We watched the recently released film Tulip Fever last night.  The main plot focuses on two pretty sexy love stories, but the more interesting backdrop is the speculative mania that swept Holland in the 1600’s known as Tulip Mania.  Here is a direct link to the trailer.

The episode is described as one of the first recorded speculative bubbles in Charles Mackay’s famous, must-read book Extraordinary Popular Delusions and the Madness of Crowds (1841).   The contract prices for bulbs of the then recently introduced tulip, reached extraordinarily high levels before collapsing in February 1637.  As shown on the left, at the peak of the madness, one bulb of rare varieties traded for 10x what a skilled craftsman could earn in 10+ years of work.  At one point, 12 acres of farm land were pledged for just one bulb.  (More recently, it has been argued that the scale of the mania was not as far-reaching as Mackay and others have reported.  Yet the frantic trading of rare bulbs at exorbitant prices that ultimately collapsed, is undisputed).

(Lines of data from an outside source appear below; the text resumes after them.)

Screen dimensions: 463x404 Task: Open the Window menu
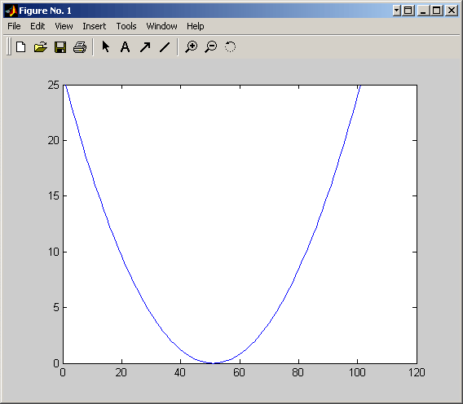(x=162, y=26)
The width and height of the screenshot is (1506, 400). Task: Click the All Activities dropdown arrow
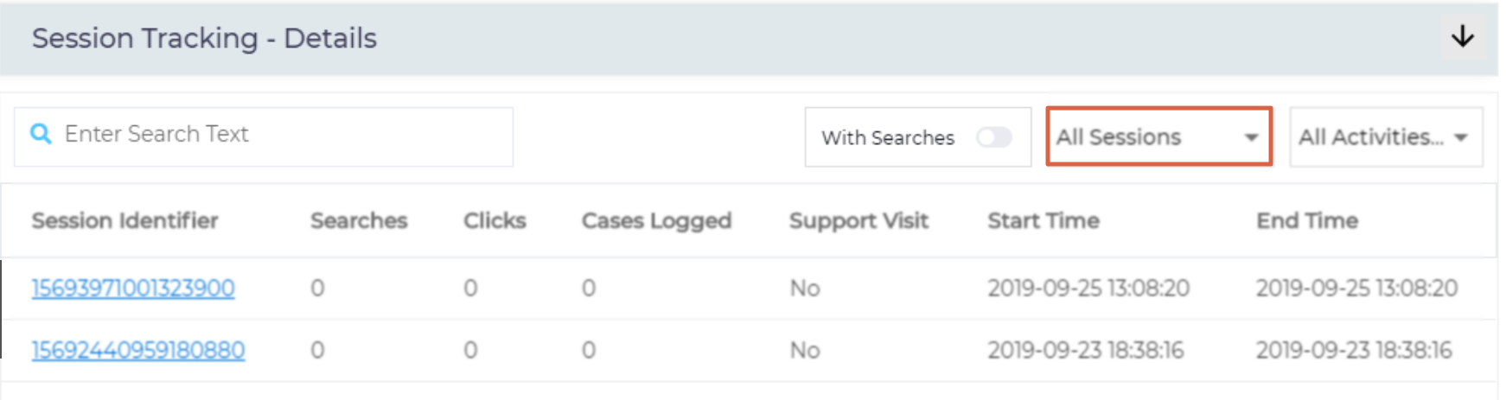click(x=1461, y=137)
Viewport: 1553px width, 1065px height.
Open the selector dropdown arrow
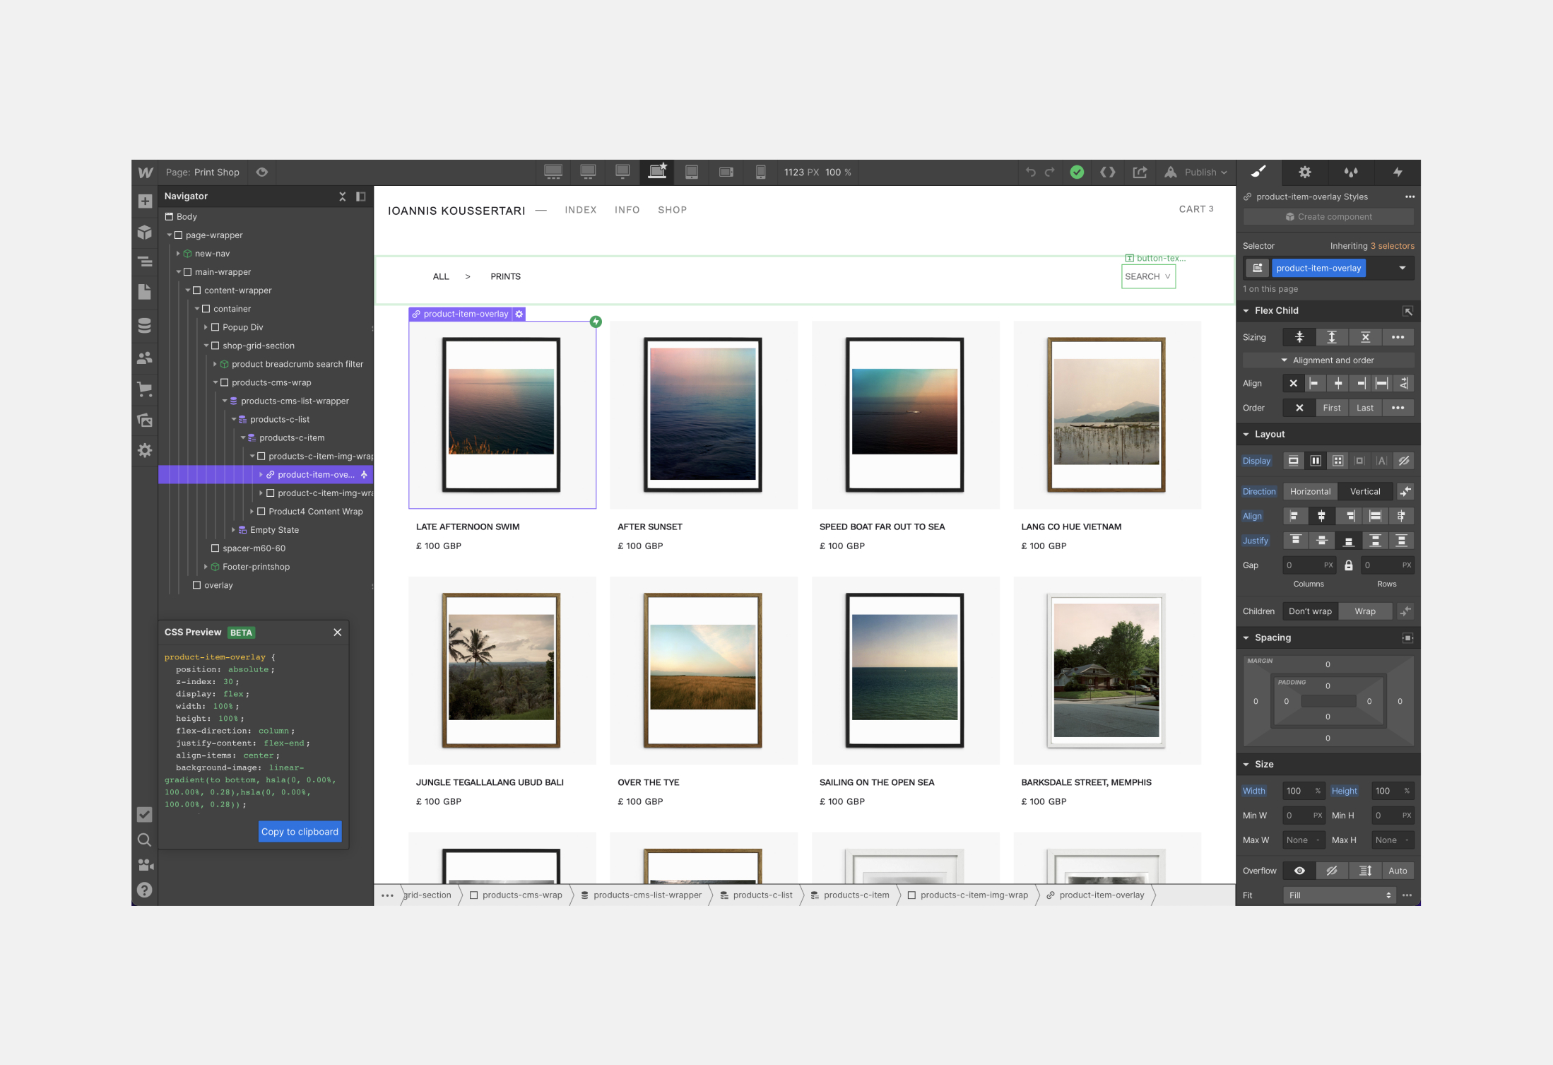(1402, 268)
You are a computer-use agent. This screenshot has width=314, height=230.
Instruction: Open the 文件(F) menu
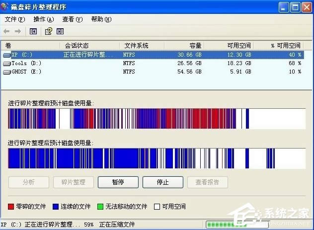14,19
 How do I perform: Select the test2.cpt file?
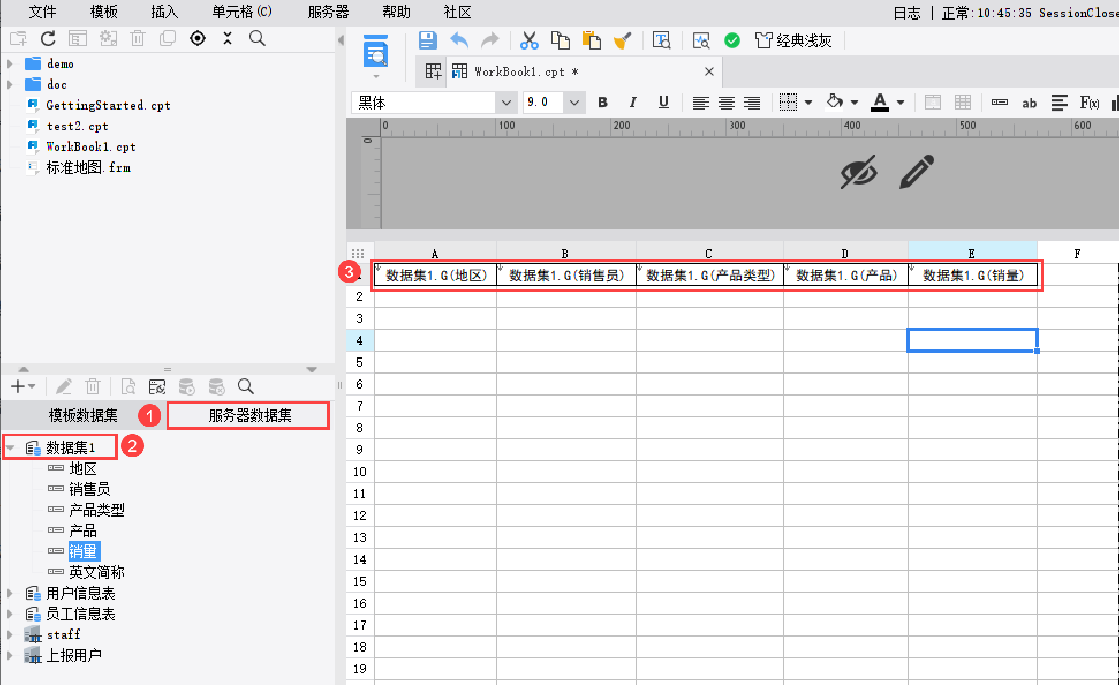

The story is classic human behavior and well worth revisiting.  Especially as the world is now in the midst of what will undoubtedly also be recorded as one of the greatest and most damaging financial bubbles in history.

Of course, you could, if starving, eat tulip bulbs.  Pieces of paper and digital entries representing ‘ownership’ in grossly inflated securities on the other hand–not even edible.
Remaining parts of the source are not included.